Something that I found particularly interesting is that my Facebook account does show up in my search results, but it is the Malaysian-language version, not the English-language one. In addition, there are several Malaysian people who share either the name “Krithik” or the name “Vallem” appearing as potential connections to me. Based on this strange occurrence, someone looking through my online search results might conclude that I have some sort of link to Malaysia. This is not that unreasonable, as there is a large Indian diaspora living in Malaysia. However, in my case, my family has no link to Malaysia that I or my parents know of. Thus, my digital self being a possible Malay is completely incoherent with my real self, who is very much not Malay. However, I very much welcome this misleading search result and the precious layer of digital privacy it provides to my actual identity.

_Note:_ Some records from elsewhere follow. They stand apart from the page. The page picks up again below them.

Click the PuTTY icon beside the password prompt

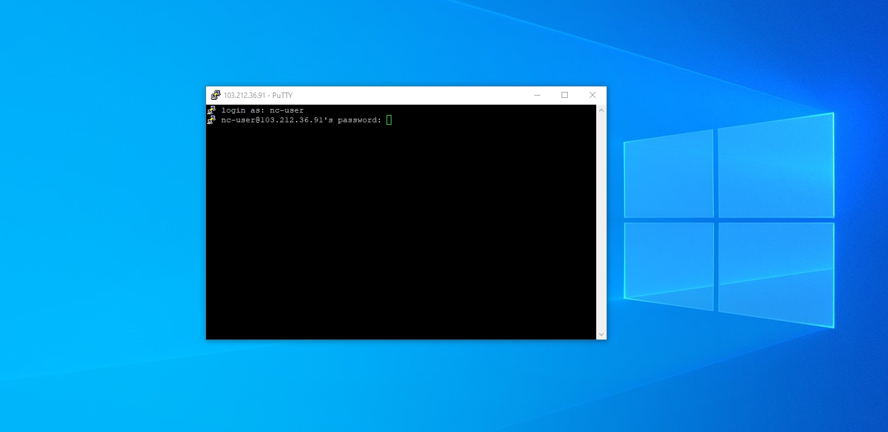(212, 120)
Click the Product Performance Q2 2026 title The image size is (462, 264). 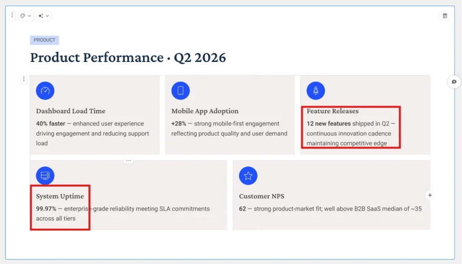pyautogui.click(x=128, y=57)
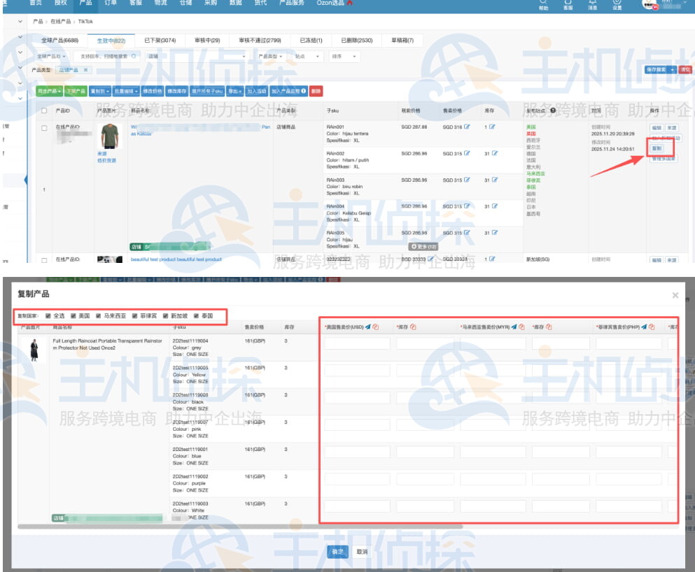Click edit icon beside RAin001 price SGD 316

coord(467,127)
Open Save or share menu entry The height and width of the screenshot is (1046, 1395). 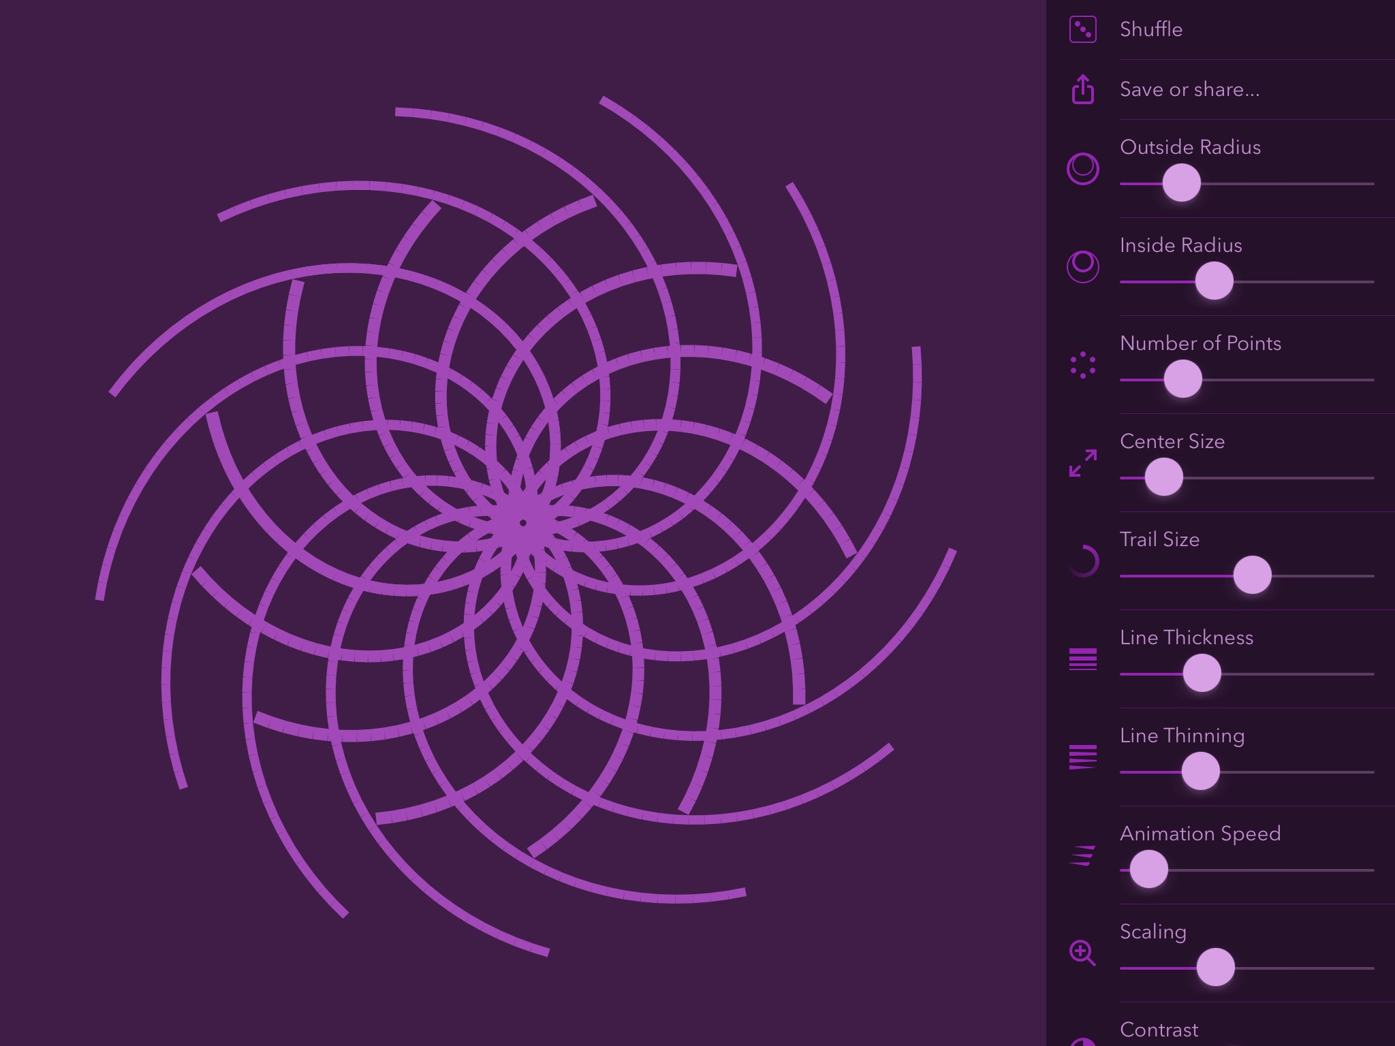tap(1189, 89)
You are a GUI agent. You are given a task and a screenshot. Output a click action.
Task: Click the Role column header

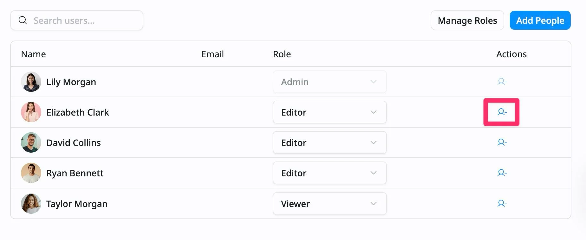coord(282,54)
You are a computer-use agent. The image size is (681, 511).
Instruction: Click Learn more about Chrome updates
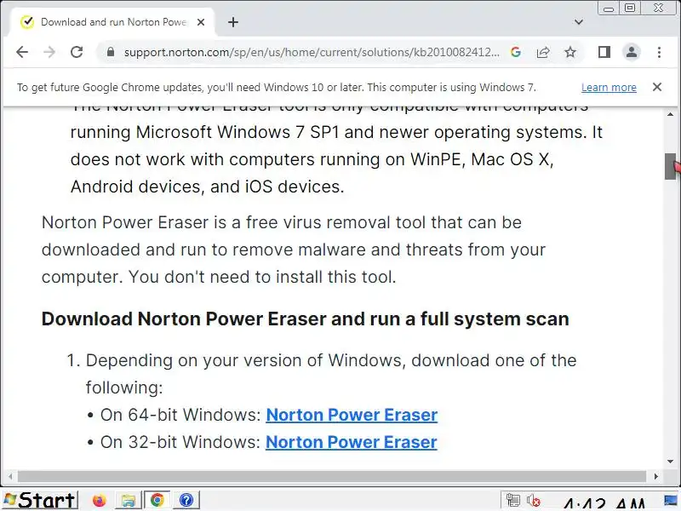609,88
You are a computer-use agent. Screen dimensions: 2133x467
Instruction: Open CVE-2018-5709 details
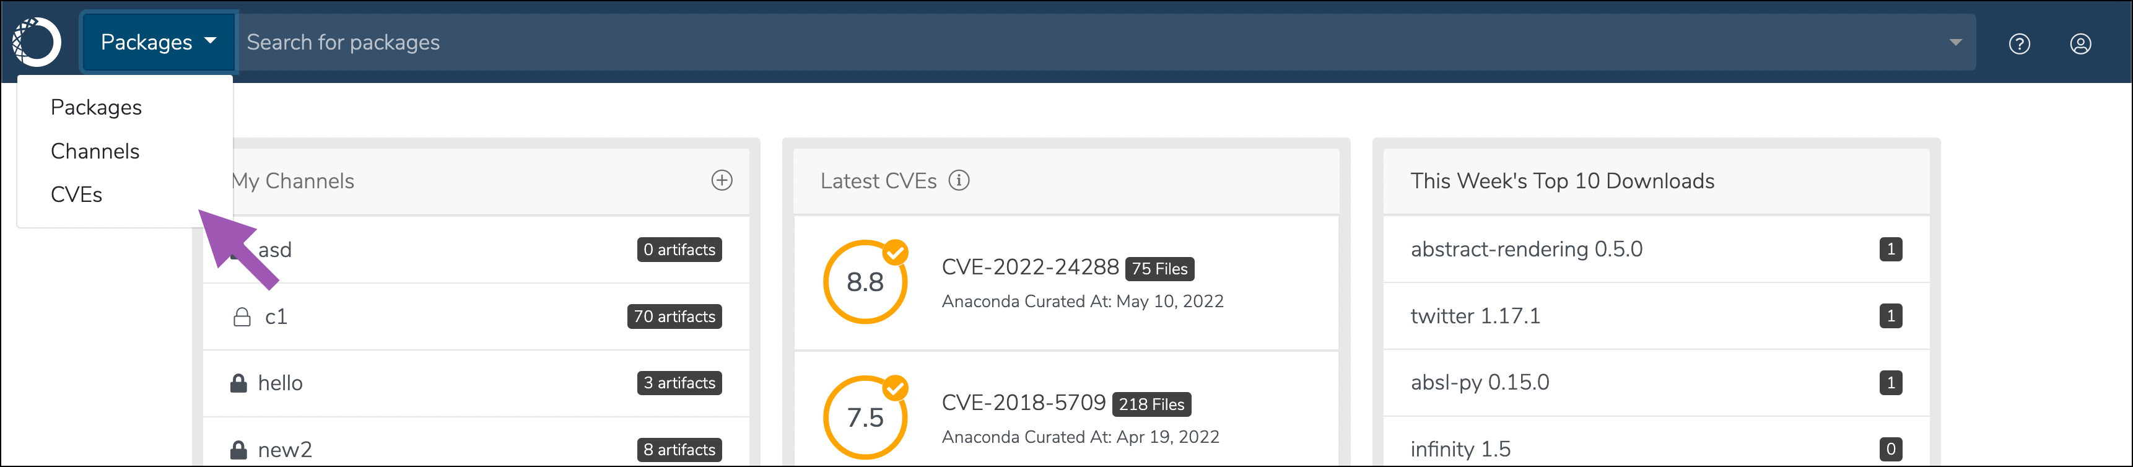(1023, 402)
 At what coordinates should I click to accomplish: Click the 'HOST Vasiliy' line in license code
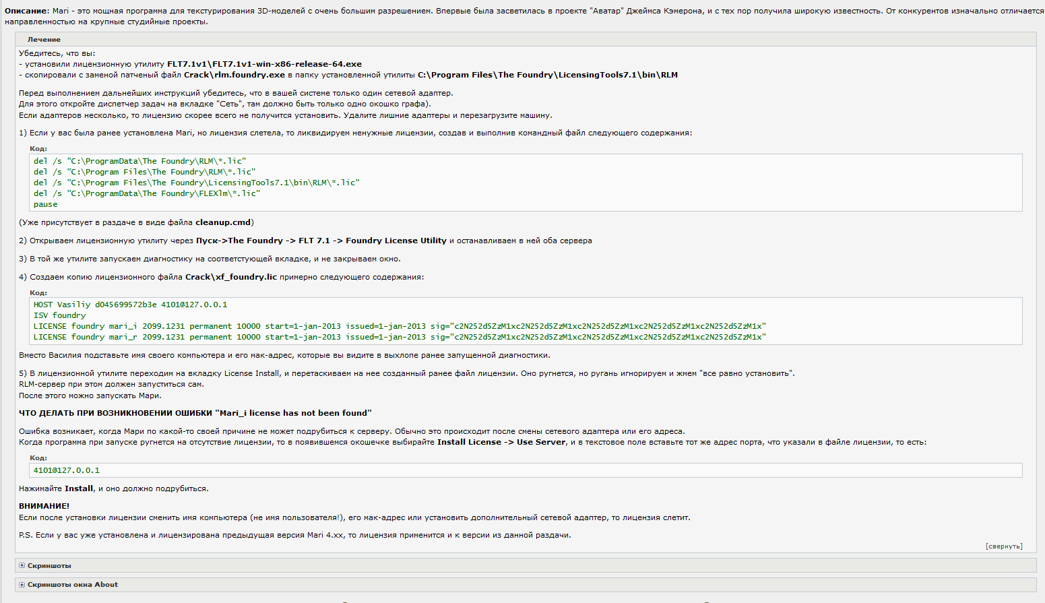pyautogui.click(x=130, y=305)
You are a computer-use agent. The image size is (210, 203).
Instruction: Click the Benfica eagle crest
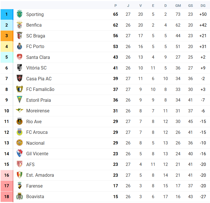point(20,25)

For the most part, I am pleased with what I found. My search results paint a picture of a digital me that is fairly different from the actual me. Although there were some hiccups, my actual identity is quite safe and hidden for the time being. Whatever I am doing is clearly working, and I intend to continue along the same path for the foreseeable future. On to more pressing matters, I have learned that I need to be extra careful in the future when I share documents and information online. Despite all the effort and care I took to avoid spilling my personal information on my social media, the whistleblower turned out to be WayUp, a website I completely overlooked. With a single file upload, I unwittingly gave away my personal information to everyone on the planet with an internet connection. In fact, my low social media use indirectly led to my WayUp portfolio shooting up to the top of my search results because Google tagged it as the site on which I was most active. From their end, this is certainly a reasonable conclusion. I cannot blame the algorithm, I can only blame myself. Overall, researching my digital identity was a wonderful experience, and I learned a lot about not only my digital footprint but also myself as a result.